PROBLEM DETAILS:
In the records, each line holding "element" must be reported.

RECORD SET:
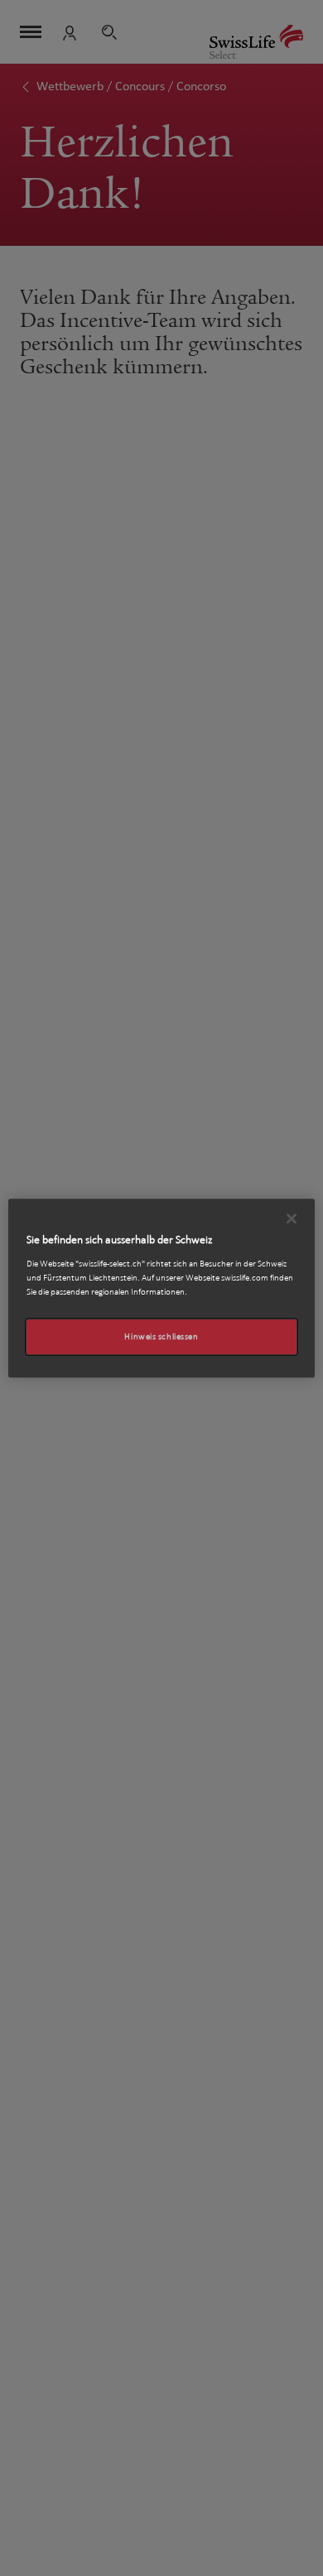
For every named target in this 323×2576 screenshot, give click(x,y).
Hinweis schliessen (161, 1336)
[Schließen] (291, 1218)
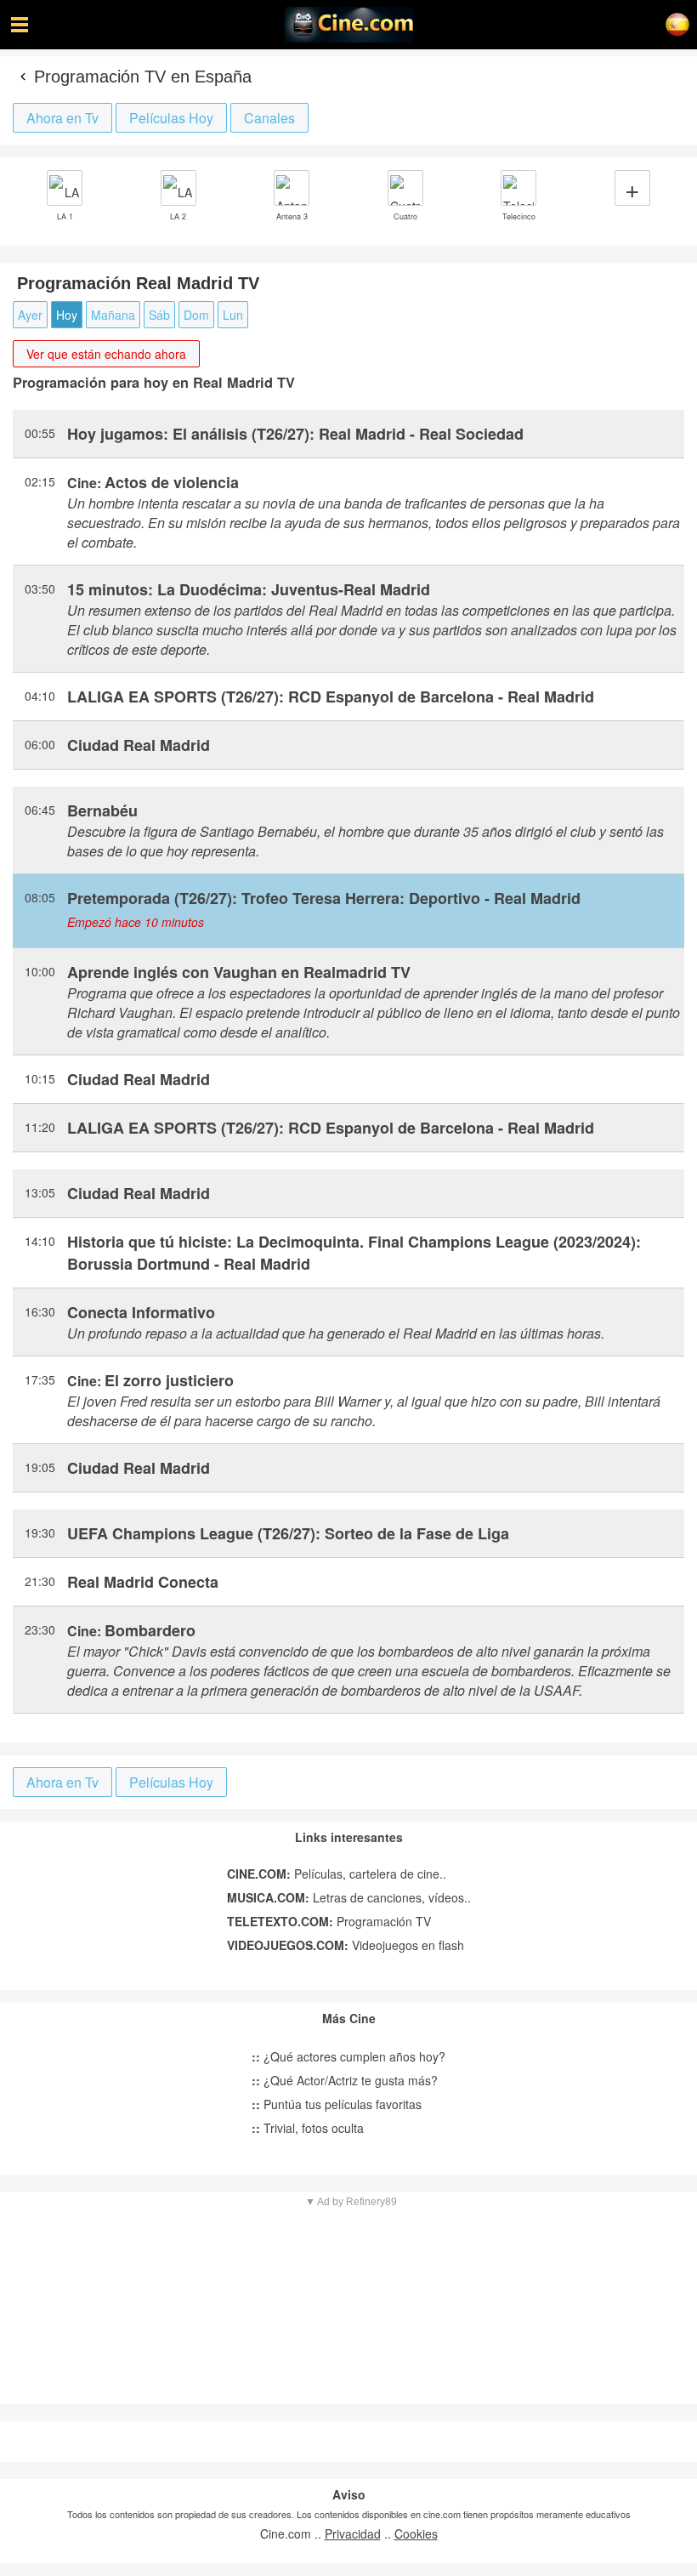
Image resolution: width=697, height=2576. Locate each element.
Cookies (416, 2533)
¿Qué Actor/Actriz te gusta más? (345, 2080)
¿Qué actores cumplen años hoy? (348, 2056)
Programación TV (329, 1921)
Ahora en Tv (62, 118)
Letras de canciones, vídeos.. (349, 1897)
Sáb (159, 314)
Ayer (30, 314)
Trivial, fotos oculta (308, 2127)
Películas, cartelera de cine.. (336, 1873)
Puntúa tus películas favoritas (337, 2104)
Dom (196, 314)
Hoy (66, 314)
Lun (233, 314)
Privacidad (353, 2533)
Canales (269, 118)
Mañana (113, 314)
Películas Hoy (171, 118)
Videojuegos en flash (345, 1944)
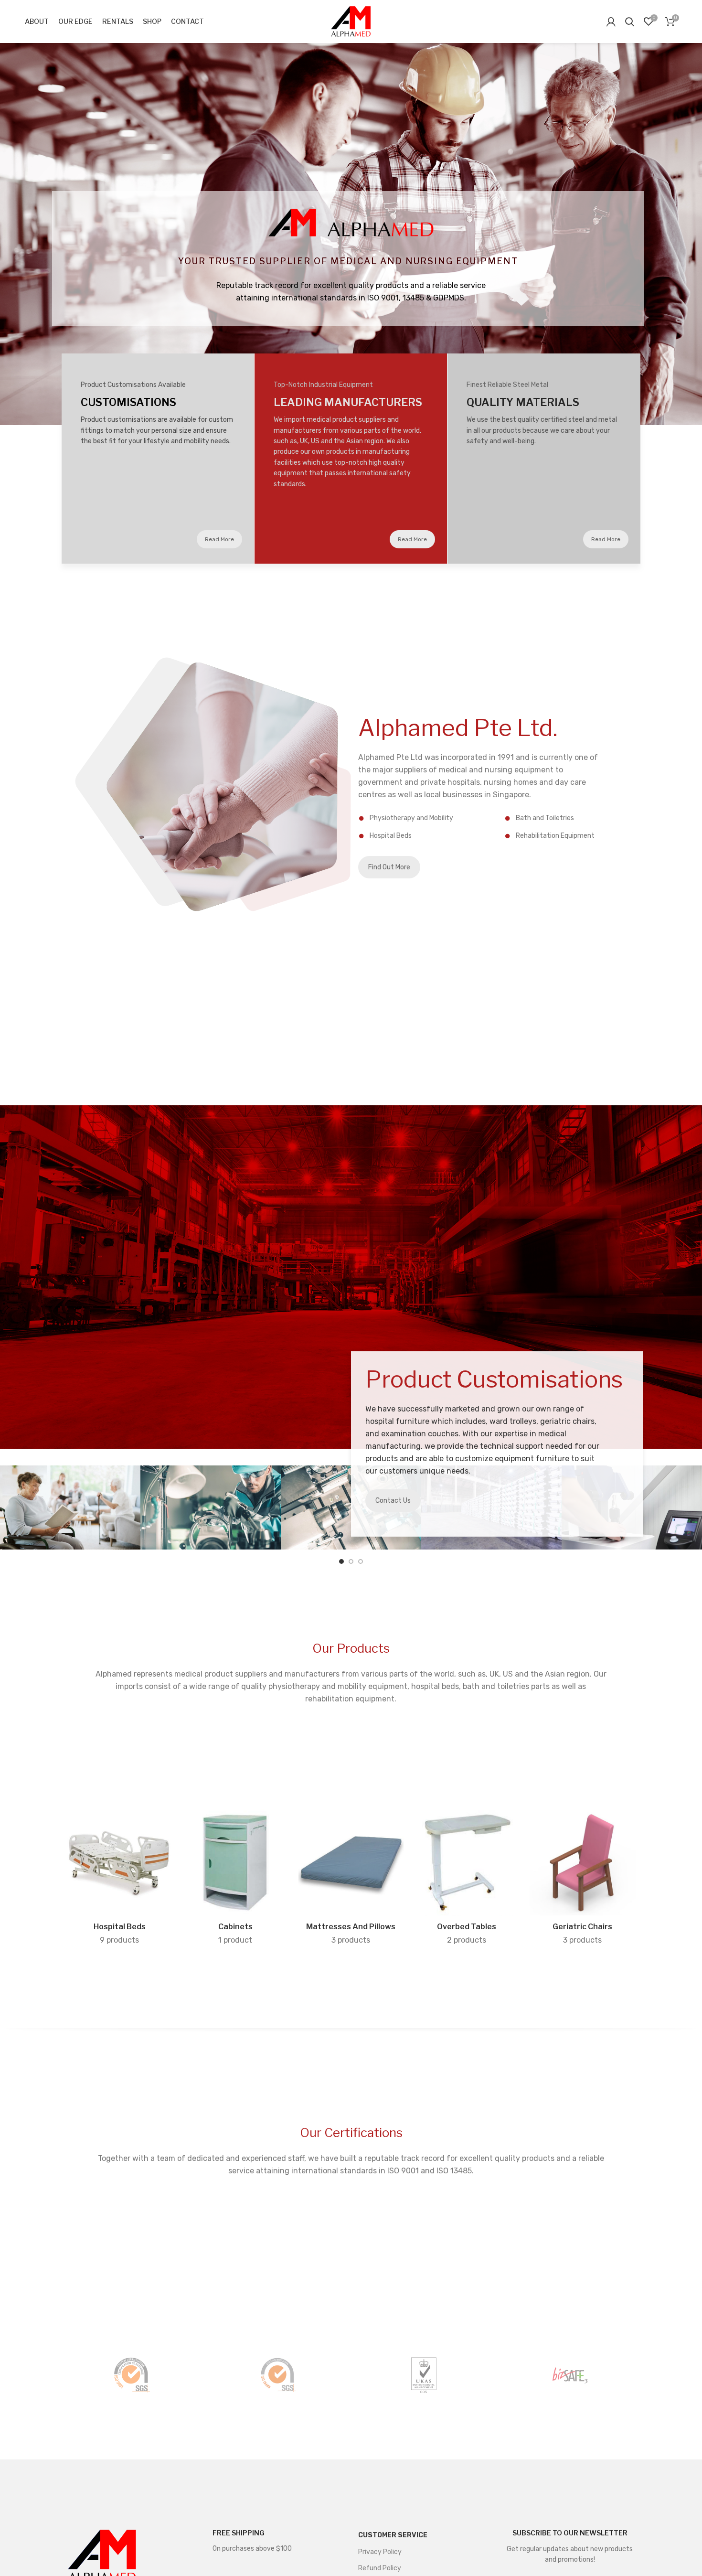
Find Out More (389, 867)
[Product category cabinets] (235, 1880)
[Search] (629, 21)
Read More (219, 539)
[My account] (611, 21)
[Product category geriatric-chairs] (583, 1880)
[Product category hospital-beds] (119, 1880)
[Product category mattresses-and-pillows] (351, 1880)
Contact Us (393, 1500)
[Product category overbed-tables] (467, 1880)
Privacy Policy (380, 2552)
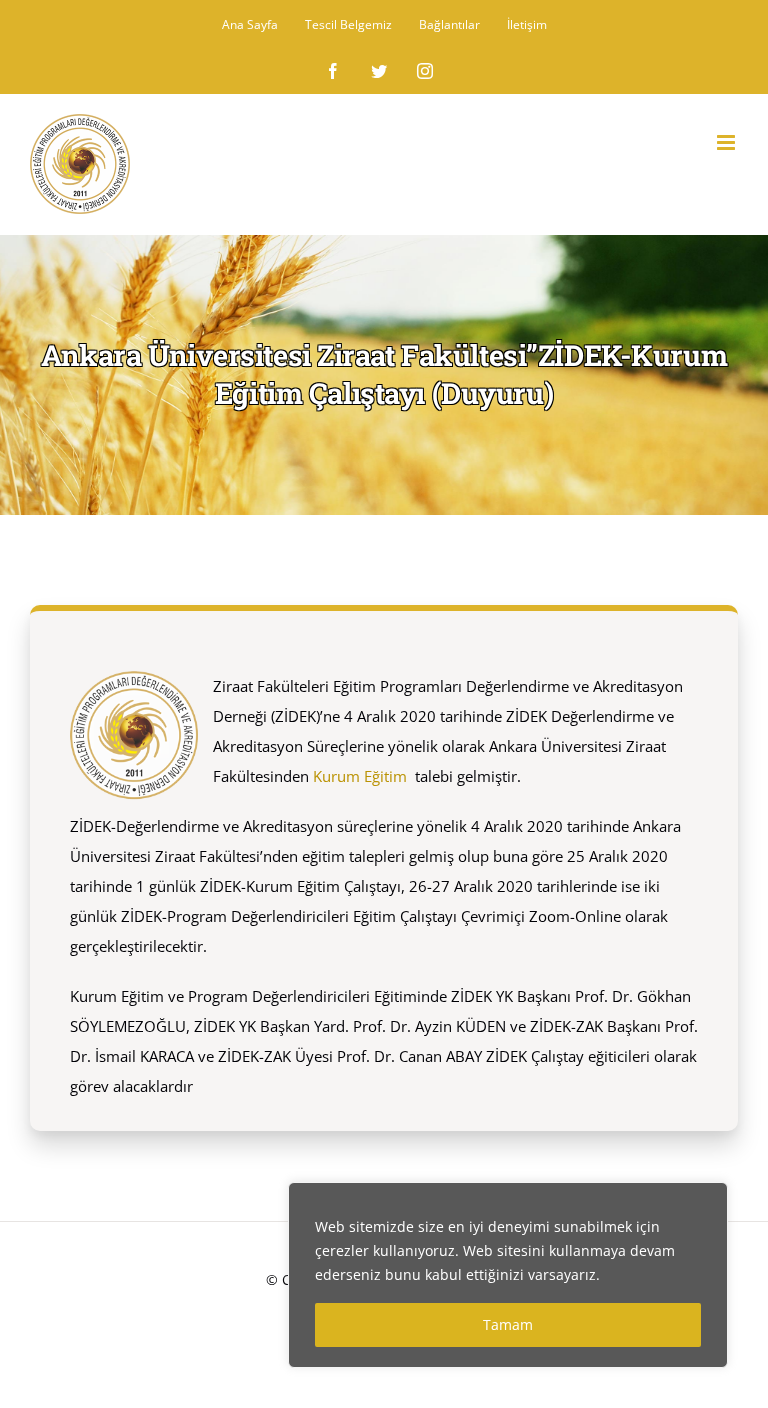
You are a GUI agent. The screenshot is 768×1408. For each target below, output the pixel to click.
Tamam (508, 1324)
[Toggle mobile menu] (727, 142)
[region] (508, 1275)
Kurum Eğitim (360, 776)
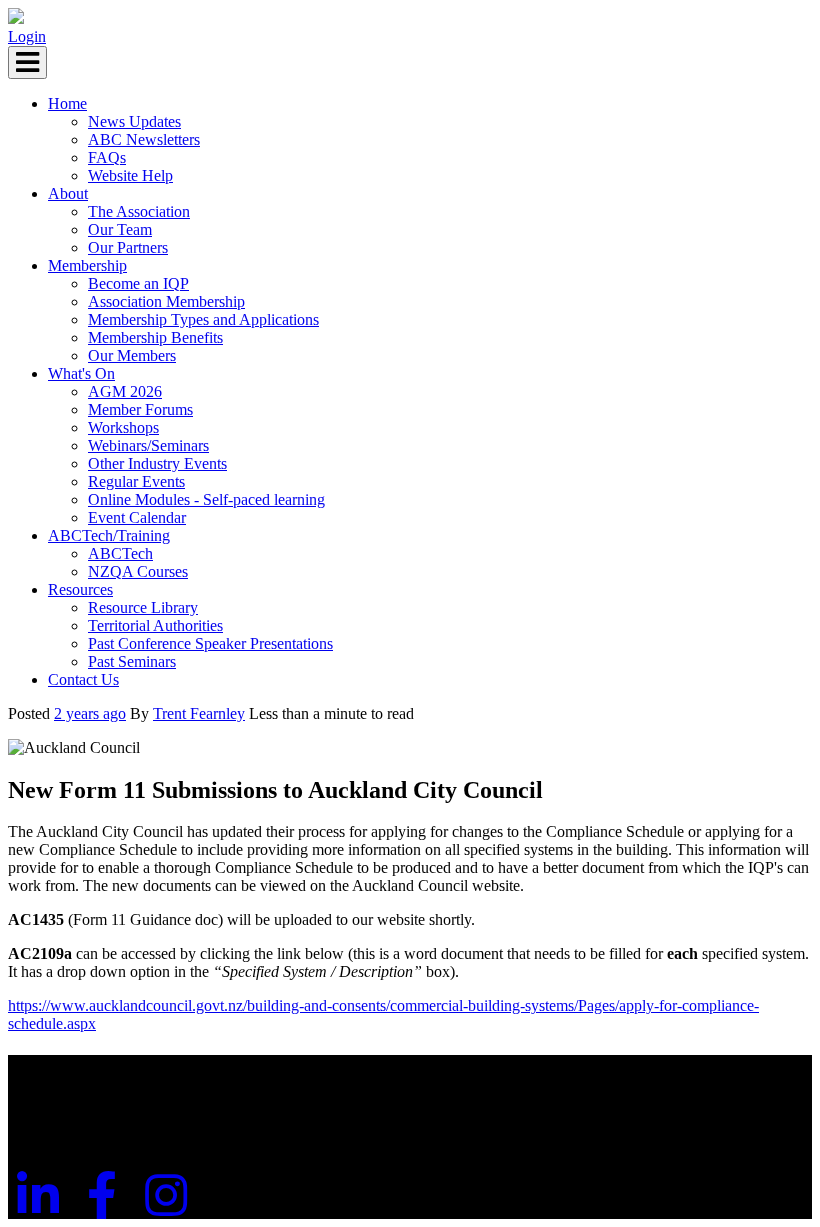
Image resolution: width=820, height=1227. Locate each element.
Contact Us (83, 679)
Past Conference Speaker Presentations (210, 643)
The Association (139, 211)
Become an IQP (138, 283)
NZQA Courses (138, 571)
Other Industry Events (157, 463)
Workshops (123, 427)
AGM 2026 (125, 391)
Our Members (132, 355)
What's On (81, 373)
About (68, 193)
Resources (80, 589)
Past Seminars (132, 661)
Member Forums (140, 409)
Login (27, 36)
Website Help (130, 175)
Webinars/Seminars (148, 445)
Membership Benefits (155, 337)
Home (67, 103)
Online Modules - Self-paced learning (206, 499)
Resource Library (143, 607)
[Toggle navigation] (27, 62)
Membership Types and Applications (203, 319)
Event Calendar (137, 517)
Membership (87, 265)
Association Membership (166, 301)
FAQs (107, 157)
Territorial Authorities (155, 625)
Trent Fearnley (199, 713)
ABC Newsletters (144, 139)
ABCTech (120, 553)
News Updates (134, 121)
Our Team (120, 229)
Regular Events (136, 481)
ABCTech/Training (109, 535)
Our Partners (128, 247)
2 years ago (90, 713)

RESULT OF THIS TASK:
Image resolution: width=697, height=2576. Locate each element.
Image resolution: width=820, height=1227. Locate each element.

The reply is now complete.